Taliban terrorists claim they added the capitals of Herat, Kandahar, Badghis, and Helmand provinces to their string of conquests in about 12 hours on Thursday, moving on to attack government forces in the heart of two more provinces, Ghor and Zabul.
Afghanistan’s Tolo News reported parts of the four ostensibly captured cities are still partly under government control. Officials in Kabul refrained from making any official statement on the status of the cities on Friday morning.
The Taliban captured veteran militia commander and warlord Ismail Khan in Herat, along with the provincial governor and several top security officials. The jihadists uploaded videos of Khan, age 70, in their custody to social media. They later allowed Khan to return to his residence after negotiating with the Taliban, which claimed he has agreed to join forces with them.
Daoud Laghmani, governor of Ghazni province, was arrested on Thursday by government troops, along with his deputy and chief of staff, because he handed most of his province over to Taliban control. Some other regional officials have openly joined the Taliban after their cities were invaded.
Kandahar is the birthplace of the Taliban movement, founded by Mullah Omar in 1996, and was the focus of intense sustained fighting between Taliban forces and American troops after the U.S. military “surge” began in 2010. Escapees from Kandahar said it was captured Thursday without resistance, to the great jubilation of Taliban-supporting residents, marking the symbolic “rebirth” of the Islamic Emirate, the Taliban’s name for its dominion over Afghanistan.
Taliban conquerors claimed they would offer a general amnesty to former employees of the U.S.-backed government in Kabul and urged the city to function as normal, even asking local traffic cops to man their posts and help clear up traffic jams.
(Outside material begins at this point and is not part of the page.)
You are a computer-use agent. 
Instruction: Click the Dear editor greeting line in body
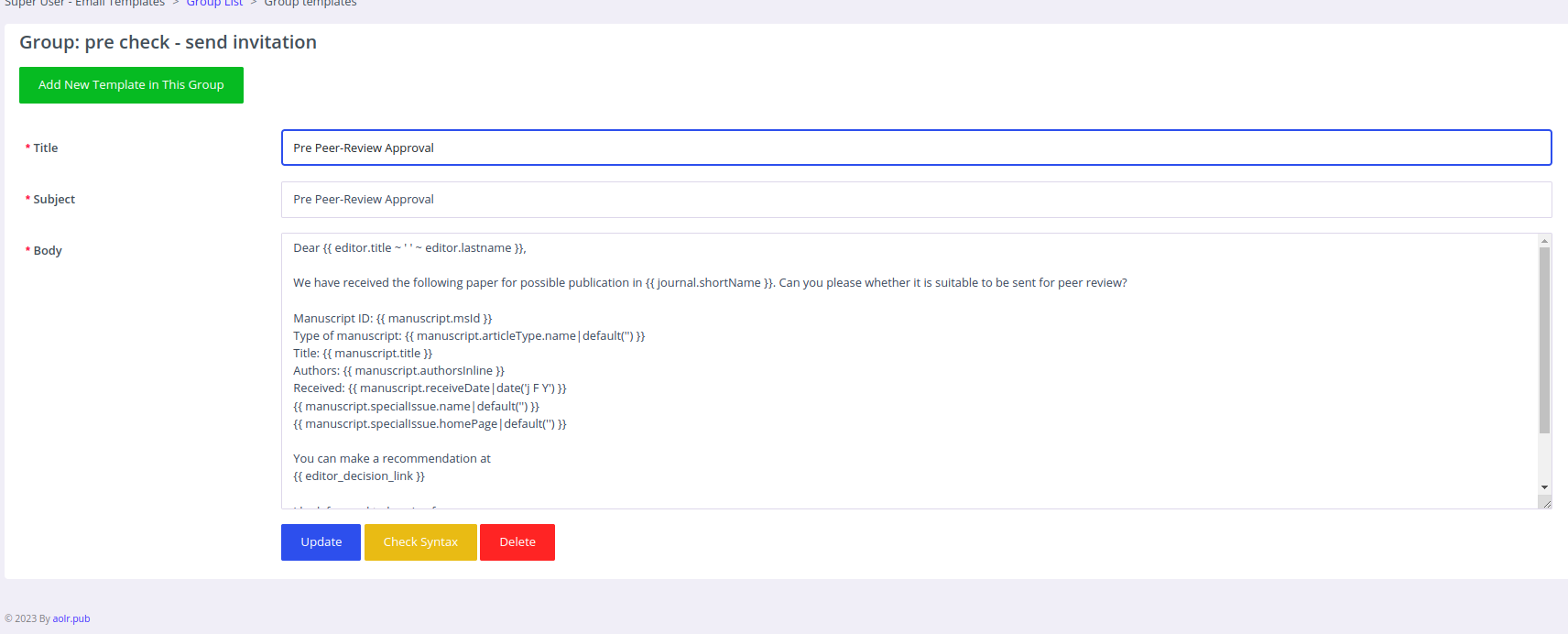coord(409,248)
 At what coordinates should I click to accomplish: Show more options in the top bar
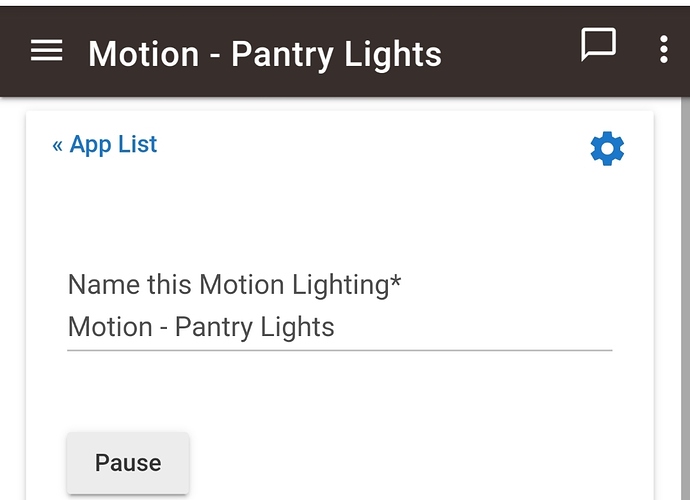tap(664, 49)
However, photos smuggled out of the city showed the bodies of police officers who appear to have been executed and several top city officials have gone missing.
The governor of Uruzgan province told Tolo News on Friday he is negotiating surrender with the Taliban at the urging of local elders, who feared casualties and damage from a prolonged battle against the group.
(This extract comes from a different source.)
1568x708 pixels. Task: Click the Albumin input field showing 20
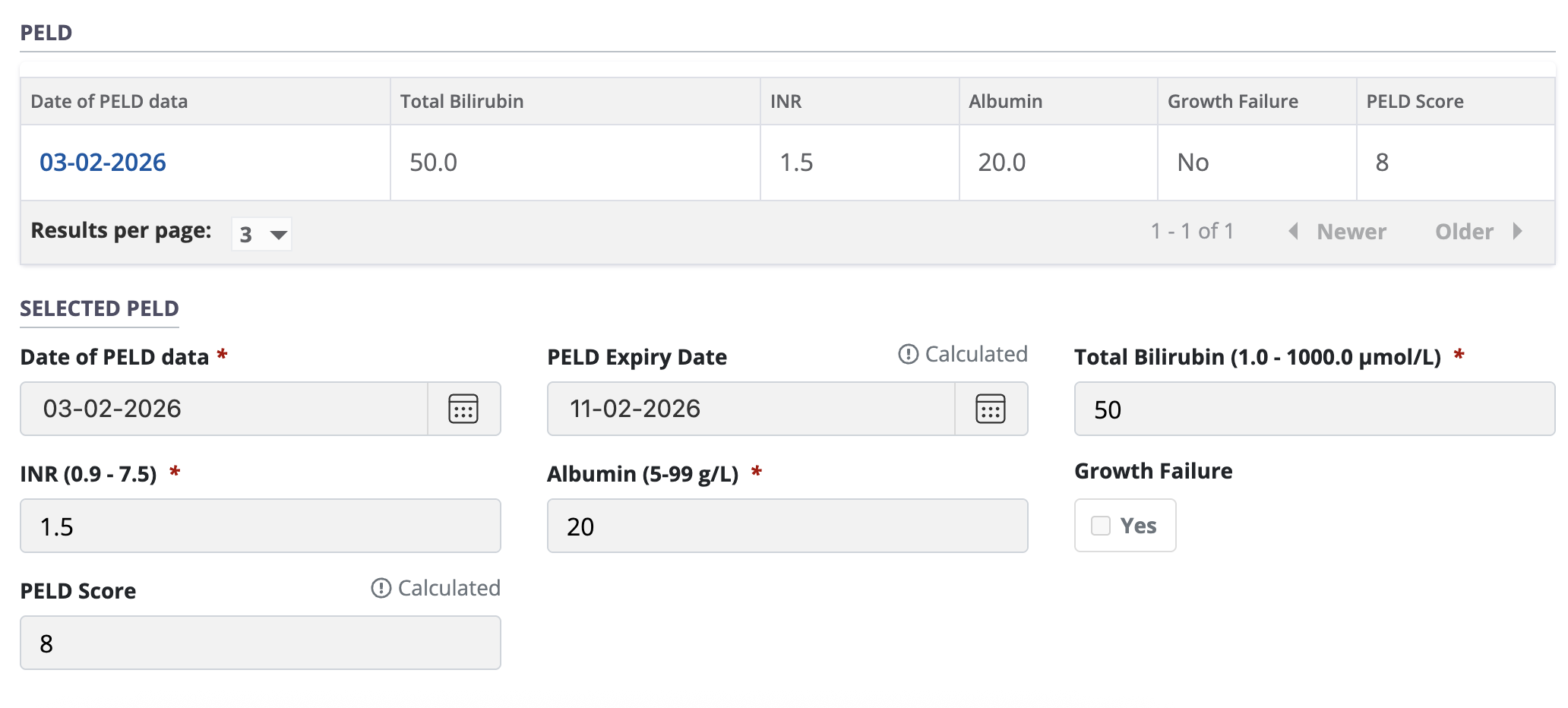[787, 525]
The Taliban now controls 18 provincial capitals after eight days of conquest, giving them half of Afghanistan’s capital cities and over two-thirds of its total land area. Only two major cities besides Kabul are still under government control: Jalalabad in the east and Mazar-i-Sharif in the north.
Abdullah Abdullah, head of the High Council for National Reconciliation and narrowly-defeated challenger to current president Ashraf Ghani in the last election, on Friday requested an emergency session of the U.N. Security Council (UNSC) to address the situation in Afghanistan.
Abdullah said the Taliban have killed thousands of civilians, and displaced hundreds of thousands more, and warned their imminent conquest of the country represents a major threat to global security.